Voter ID measure accomplishes little in election process

Despite state lawmakers' recent passage of a law requiring Arkansas voters to show a picture ID before casting a ballot, public policy over the merits of voter identification is far from settled.

In all likelihood, litigation is coming before the law takes effect in about three months. The question of whether Arkansas voters can be required to show a photo ID will be measured against the state's Constitution. Lawmakers passed a similar requirement in 2013. It failed to measure up and was ruled invalid by the Arkansas Supreme Court.

What’s the point?

Arkansas’ voter ID law is an unnecessary measure addressing a nonexistent problem.

The General Assembly has tweaked the measure. Advocates hope they've done enough to thread the legal needle so that all people who show up at the polls will have to provide photo ID proof of who they are.

Gov. Asa Hutchinson signed the latest measure. Most every Republican lawmaker from Northwest Arkansas backed the measure. Opposition came from Uvalde Lindsey, Kim Hendren, Greg Leding and David Whitaker.

Republicans appear to believe such measures resonate with their constituents, who are told there's a movement to steal elections, that voter identification is part of the way to save the republic.

So what's wrong with that, right? Here's one suggestion: Even if a photo ID requirement was 100 percent successful in weeding out fraudulent voters, it's impact will be infinitesimally small. In 2014, a professor of law at Loyola Law School in Los Angeles investigated the more than 1 billion votes cast in general, primary, municipal and special elections between 2000 and 2014. Credible claims of in-person fraud, the kind voter identification bills are supposed to impact, amounted to 31 incidents.

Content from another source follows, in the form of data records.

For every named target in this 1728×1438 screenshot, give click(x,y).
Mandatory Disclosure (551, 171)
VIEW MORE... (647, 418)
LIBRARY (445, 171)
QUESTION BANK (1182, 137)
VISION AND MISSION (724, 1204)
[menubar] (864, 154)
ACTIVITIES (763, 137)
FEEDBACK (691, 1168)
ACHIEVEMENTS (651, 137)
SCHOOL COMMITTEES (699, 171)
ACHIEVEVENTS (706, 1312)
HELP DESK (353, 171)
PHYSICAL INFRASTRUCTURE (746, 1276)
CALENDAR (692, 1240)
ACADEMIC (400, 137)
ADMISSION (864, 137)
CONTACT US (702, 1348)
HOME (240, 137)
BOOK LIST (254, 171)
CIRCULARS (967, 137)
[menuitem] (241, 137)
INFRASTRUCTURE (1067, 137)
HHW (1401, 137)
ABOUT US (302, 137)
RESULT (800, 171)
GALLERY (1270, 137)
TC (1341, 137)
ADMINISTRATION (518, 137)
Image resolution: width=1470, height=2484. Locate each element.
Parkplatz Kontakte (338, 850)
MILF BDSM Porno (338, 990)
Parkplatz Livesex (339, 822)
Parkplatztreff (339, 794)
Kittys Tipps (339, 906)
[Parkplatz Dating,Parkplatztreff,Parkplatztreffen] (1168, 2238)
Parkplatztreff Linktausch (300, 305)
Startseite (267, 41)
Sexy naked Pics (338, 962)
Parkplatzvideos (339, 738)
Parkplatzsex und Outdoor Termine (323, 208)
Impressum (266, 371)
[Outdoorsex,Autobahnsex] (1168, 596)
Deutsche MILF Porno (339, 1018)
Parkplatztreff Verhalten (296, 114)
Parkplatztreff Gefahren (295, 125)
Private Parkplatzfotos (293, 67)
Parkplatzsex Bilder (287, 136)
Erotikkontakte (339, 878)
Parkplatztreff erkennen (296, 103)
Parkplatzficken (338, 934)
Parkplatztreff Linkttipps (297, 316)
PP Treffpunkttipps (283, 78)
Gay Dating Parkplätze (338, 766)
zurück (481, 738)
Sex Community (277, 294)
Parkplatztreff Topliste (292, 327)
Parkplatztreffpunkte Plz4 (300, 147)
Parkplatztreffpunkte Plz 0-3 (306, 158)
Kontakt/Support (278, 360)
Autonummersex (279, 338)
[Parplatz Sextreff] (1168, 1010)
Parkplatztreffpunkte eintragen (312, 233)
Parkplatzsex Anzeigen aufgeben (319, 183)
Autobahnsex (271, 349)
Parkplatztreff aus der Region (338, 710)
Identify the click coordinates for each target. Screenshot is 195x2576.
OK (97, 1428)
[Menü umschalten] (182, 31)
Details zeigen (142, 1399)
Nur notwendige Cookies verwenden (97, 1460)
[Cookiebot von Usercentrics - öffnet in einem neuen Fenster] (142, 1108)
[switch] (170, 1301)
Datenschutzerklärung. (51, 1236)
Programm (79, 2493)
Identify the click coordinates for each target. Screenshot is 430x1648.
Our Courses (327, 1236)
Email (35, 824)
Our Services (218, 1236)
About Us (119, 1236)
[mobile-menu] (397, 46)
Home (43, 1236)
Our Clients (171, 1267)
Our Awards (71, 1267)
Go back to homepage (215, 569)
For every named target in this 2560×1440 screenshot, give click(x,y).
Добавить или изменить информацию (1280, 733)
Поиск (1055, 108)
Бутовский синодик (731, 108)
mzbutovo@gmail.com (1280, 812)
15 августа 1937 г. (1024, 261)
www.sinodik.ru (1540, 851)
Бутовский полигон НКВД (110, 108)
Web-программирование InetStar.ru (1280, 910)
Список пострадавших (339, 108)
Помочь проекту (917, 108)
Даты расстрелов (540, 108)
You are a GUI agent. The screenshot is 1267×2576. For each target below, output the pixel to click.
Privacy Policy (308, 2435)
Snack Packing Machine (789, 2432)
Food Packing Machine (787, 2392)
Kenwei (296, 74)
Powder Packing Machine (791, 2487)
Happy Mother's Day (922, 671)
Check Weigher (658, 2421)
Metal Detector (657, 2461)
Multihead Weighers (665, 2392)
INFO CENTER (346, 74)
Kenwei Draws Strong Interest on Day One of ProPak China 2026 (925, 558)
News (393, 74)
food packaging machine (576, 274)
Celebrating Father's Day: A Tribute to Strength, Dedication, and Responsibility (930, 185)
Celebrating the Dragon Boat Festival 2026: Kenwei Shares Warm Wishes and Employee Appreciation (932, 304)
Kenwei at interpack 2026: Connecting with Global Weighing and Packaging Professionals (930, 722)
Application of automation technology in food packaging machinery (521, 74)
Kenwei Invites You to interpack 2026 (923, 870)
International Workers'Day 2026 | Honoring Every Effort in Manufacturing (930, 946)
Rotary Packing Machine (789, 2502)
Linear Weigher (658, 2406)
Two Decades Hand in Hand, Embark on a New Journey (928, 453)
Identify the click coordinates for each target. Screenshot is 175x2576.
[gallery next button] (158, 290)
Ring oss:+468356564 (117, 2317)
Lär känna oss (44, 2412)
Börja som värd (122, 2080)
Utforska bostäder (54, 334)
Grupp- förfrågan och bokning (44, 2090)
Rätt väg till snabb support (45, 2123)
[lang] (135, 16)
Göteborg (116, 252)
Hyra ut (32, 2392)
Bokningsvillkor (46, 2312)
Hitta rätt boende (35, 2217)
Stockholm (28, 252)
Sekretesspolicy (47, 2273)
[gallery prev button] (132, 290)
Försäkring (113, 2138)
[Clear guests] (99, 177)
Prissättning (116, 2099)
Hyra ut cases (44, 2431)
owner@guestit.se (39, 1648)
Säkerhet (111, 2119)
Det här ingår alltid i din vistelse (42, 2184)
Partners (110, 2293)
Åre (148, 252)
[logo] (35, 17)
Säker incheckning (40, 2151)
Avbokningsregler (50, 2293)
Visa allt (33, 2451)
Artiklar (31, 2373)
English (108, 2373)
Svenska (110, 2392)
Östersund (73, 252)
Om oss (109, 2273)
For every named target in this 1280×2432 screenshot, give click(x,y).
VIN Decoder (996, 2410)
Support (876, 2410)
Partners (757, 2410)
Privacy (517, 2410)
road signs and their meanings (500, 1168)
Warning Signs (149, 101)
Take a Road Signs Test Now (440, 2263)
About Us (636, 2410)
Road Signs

But what's the harm, some ask. It's the unnecessary complication of the voting process for no real gain in its integrity. It's the higher potential that voter ID requirements will thwart an otherwise legal voter than it will stop someone from voting illegally, because there simply aren't people showing up as fake voters. And even if we allow that one or two manage to get though in each election, it has not proven enough to affect outcomes.

The law is passed. The legal challenge will come. But voters should not allow these lawmakers to make them question the integrity of the balloting process. It simply has not been demonstrated.